[Required work] Repeat the data exactly, so that every line matches the original.
BEGIN Input records
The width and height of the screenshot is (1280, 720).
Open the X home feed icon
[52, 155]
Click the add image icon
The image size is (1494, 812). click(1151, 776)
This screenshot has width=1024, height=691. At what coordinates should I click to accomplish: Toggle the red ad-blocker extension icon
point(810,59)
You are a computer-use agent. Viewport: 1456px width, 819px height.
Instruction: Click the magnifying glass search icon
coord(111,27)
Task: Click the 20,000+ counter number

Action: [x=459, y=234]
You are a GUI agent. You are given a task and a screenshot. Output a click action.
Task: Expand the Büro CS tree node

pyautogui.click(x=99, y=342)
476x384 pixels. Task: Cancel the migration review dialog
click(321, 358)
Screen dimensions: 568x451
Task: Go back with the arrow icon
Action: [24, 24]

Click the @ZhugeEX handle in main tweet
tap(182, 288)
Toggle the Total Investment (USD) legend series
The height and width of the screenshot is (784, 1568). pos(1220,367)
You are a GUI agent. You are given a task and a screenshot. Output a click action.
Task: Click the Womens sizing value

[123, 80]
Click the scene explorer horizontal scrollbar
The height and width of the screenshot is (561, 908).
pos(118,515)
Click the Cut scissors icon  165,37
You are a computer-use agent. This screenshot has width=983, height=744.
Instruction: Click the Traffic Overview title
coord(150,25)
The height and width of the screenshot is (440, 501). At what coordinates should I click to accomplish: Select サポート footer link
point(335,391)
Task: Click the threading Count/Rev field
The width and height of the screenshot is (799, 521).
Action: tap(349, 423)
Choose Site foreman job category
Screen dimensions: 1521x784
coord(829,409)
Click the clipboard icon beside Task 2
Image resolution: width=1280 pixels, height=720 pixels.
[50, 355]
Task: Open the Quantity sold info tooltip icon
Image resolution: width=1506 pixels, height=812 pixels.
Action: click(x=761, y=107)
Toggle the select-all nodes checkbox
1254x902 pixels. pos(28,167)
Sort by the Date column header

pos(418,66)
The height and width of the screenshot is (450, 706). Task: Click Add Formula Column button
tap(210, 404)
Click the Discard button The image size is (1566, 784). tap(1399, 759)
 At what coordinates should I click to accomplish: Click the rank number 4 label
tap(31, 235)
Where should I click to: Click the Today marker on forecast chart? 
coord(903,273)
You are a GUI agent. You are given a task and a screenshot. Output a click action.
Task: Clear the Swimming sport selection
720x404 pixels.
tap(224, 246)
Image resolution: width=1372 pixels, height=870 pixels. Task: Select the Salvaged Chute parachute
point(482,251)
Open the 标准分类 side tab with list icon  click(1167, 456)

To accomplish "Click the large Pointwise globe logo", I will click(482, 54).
END Input records
[Response for this exercise]
The width and height of the screenshot is (1280, 720).
Open the X home feed icon
[52, 155]
Click the add image icon
The image size is (1494, 812). click(1151, 776)
This screenshot has width=1024, height=691. At what coordinates should I click to accomplish: Toggle the red ad-blocker extension icon
point(810,59)
You are a computer-use agent. Viewport: 1456px width, 819px height.
Instruction: Click the magnifying glass search icon
coord(111,27)
Task: Click the 20,000+ counter number

Action: [x=459, y=234]
You are a GUI agent. You are given a task and a screenshot. Output a click action.
Task: Expand the Büro CS tree node

pyautogui.click(x=99, y=342)
476x384 pixels. Task: Cancel the migration review dialog
click(321, 358)
Screen dimensions: 568x451
Task: Go back with the arrow icon
Action: [24, 24]

Click the @ZhugeEX handle in main tweet
tap(182, 288)
Toggle the Total Investment (USD) legend series
The height and width of the screenshot is (784, 1568). pos(1220,367)
You are a GUI agent. You are given a task and a screenshot. Output a click action.
Task: Click the Womens sizing value

[123, 80]
Click the scene explorer horizontal scrollbar
The height and width of the screenshot is (561, 908).
pos(118,515)
Click the Cut scissors icon  165,37
You are a computer-use agent. This screenshot has width=983, height=744.
Instruction: Click the Traffic Overview title
coord(150,25)
The height and width of the screenshot is (440, 501). At what coordinates should I click to accomplish: Select サポート footer link
point(335,391)
Task: Click the threading Count/Rev field
The width and height of the screenshot is (799, 521).
Action: tap(349, 423)
Choose Site foreman job category
Screen dimensions: 1521x784
coord(829,409)
Click the clipboard icon beside Task 2
Image resolution: width=1280 pixels, height=720 pixels.
[50, 355]
Task: Open the Quantity sold info tooltip icon
Image resolution: width=1506 pixels, height=812 pixels.
Action: click(x=761, y=107)
Toggle the select-all nodes checkbox
1254x902 pixels. pos(28,167)
Sort by the Date column header

pos(418,66)
The height and width of the screenshot is (450, 706). Task: Click Add Formula Column button
tap(210, 404)
Click the Discard button The image size is (1566, 784). tap(1399, 759)
 At what coordinates should I click to accomplish: Click the rank number 4 label
tap(31, 235)
Where should I click to: Click the Today marker on forecast chart? 
coord(903,273)
You are a GUI agent. You are given a task and a screenshot. Output a click action.
Task: Clear the Swimming sport selection
720x404 pixels.
tap(224, 246)
Image resolution: width=1372 pixels, height=870 pixels. Task: Select the Salvaged Chute parachute
point(482,251)
Open the 标准分类 side tab with list icon  click(1167, 456)

To accomplish "Click the large Pointwise globe logo", I will click(482, 54).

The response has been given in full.